NumPy fundamentals, basic Python, understanding of APIs

Overview

Environmental data offers a rich source of creative material for generative art. Weather patterns, temperature gradients, wind flows, and atmospheric conditions contain inherent visual rhythms that can be transformed into compelling artwork. In this exercise, you will fetch real-time weather data from a public API and transform it into artistic visualizations using NumPy.

This exercise introduces the fundamental workflow of data-driven generative art: acquiring real-world data, processing it into numerical arrays, and mapping those values to visual properties like color, position, and intensity. The techniques learned here form the foundation for more complex data visualizations and demonstrate how the natural world can become a source of algorithmic creativity.

Learning Objectives

By the end of this exercise, you will be able to:

• Fetch real-time environmental data from REST APIs using Python

• Parse JSON responses and convert them to NumPy arrays for processing

• Apply data-to-visual mapping strategies (temperature to color, wind to direction)

• Create multi-layered visualizations combining multiple data dimensions

Quick Start: See It In Action

Run this code to create your first environmental data visualization:

Generate a temperature heatmap from live weather data

import numpy as np
from PIL import Image
import requests
from scipy.ndimage import zoom

# Fetch temperature for a single location
url = "https://api.open-meteo.com/v1/forecast?latitude=52.52&longitude=13.41&current_weather=true"
response = requests.get(url)
data = response.json()
temp = data['current_weather']['temperature']
print(f"Current temperature in Berlin: {temp}C")

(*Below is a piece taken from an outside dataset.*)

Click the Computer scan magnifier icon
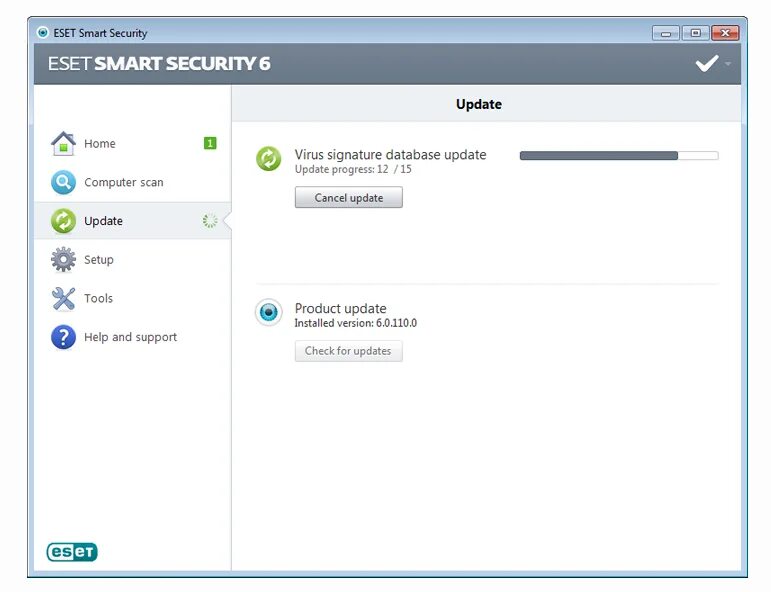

# Create a simple temperature-based color
normalized = (temp + 10) / 50  # Normalize -10 to 40 range
r = int(min(255, normalized * 2 * 255))
b = int(min(255, (1 - normalized) * 2 * 255))
color = (r, 100, b)

# Generate colored square
image = np.full((200, 200, 3), color, dtype=np.uint8)
Image.fromarray(image).save("quick_start.png")

A temperature heatmap generated from live Open-Meteo API data. Cooler temperatures appear blue, warmer temperatures appear red, with smooth interpolation between data points.

The visualization above was created by fetching temperature data for a grid of geographic points across Europe, then mapping each temperature value to a color on a blue-white-red gradient. The smooth appearance comes from interpolating between the discrete data points.

Core Concepts

Concept 1: Fetching Environmental Data from APIs

Modern weather services provide free APIs that return real-time measurements in machine-readable formats. An API (Application Programming Interface) allows your Python code to request data from remote servers using HTTP requests [REST2000].

The Open-Meteo API provides global weather data without requiring registration or API keys, making it ideal for educational projects [OpenMeteo2024]. A typical API request looks like this:

Fetching weather data from Open-Meteo

import requests

# Construct the API URL with parameters
latitude = 48.85    # Paris
longitude = 2.35
url = f"https://api.open-meteo.com/v1/forecast?latitude={latitude}&longitude={longitude}&current_weather=true"

# Send HTTP GET request
response = requests.get(url, timeout=5)

# Parse JSON response
data = response.json()
weather = data['current_weather']

print(f"Temperature: {weather['temperature']}C")
print(f"Wind Speed: {weather['windspeed']} km/h")
print(f"Wind Direction: {weather['winddirection']} degrees")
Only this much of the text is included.